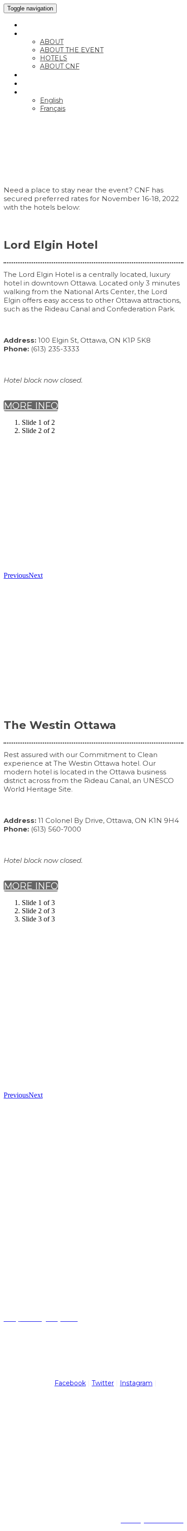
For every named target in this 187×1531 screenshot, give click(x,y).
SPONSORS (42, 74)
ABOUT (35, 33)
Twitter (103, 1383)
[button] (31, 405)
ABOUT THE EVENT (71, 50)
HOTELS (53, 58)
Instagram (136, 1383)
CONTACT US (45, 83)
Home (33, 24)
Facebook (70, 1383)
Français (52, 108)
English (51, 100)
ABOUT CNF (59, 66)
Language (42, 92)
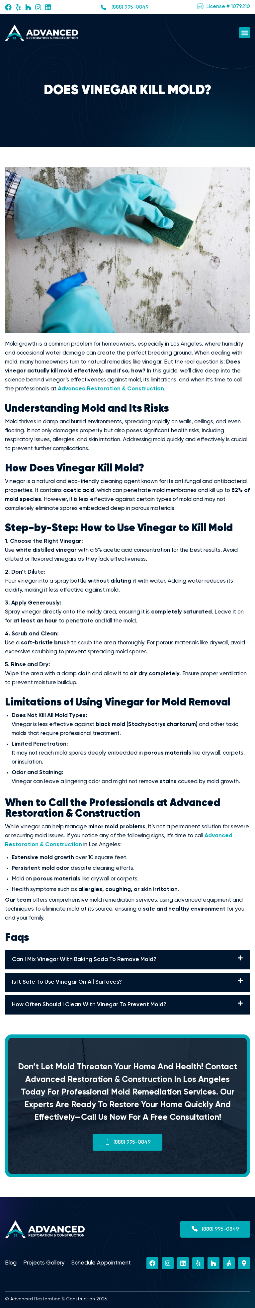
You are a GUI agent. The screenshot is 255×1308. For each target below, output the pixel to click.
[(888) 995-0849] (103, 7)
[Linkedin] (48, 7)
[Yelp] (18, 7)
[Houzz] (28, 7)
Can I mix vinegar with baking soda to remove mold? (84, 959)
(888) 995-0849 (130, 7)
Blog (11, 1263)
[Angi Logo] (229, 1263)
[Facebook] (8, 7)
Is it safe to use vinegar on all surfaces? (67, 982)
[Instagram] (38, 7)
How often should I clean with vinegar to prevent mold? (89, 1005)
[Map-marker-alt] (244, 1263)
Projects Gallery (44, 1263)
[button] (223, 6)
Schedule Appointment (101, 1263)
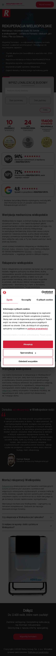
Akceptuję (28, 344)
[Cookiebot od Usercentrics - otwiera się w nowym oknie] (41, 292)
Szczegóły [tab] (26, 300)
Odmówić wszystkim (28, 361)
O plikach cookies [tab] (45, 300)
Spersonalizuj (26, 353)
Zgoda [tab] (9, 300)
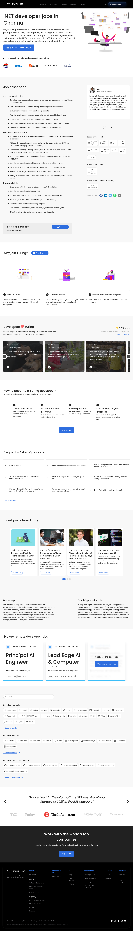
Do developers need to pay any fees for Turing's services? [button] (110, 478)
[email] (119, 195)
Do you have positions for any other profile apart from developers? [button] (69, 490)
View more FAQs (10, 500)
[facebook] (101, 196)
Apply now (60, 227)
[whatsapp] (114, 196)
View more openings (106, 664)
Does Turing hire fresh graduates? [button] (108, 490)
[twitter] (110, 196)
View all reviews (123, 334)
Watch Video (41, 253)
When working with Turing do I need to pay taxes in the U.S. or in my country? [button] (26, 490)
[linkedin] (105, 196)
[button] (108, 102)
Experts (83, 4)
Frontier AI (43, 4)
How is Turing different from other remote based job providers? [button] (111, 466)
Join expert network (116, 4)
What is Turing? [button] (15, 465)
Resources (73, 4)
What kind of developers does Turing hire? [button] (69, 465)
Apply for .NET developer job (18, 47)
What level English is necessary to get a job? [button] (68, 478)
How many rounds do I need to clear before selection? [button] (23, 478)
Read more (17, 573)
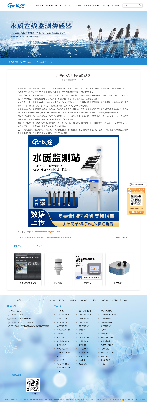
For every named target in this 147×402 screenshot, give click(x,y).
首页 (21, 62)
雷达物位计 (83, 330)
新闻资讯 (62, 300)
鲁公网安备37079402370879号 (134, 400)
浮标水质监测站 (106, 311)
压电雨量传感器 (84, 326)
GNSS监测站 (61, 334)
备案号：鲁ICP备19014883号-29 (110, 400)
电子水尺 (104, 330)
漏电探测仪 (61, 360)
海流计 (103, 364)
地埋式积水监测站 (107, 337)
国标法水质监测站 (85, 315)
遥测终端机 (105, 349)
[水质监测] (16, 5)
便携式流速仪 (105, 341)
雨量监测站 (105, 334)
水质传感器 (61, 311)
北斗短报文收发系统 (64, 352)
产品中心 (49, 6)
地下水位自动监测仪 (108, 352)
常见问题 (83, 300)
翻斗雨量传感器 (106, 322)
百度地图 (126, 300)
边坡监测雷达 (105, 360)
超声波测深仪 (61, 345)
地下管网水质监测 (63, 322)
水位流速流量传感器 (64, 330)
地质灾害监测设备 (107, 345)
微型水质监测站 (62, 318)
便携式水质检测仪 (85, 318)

* * *

■ Prompt
Show, copied in full, each line from the rows above that contains the word "with".

■ Exercise output
Can I mix vinegar with baking soda to remove mold? (84, 959)
How often should I clean with vinegar to prevent mold? (89, 1005)
When working with Turing do I need to pay taxes in the U.S. or in my country? [button] (26, 490)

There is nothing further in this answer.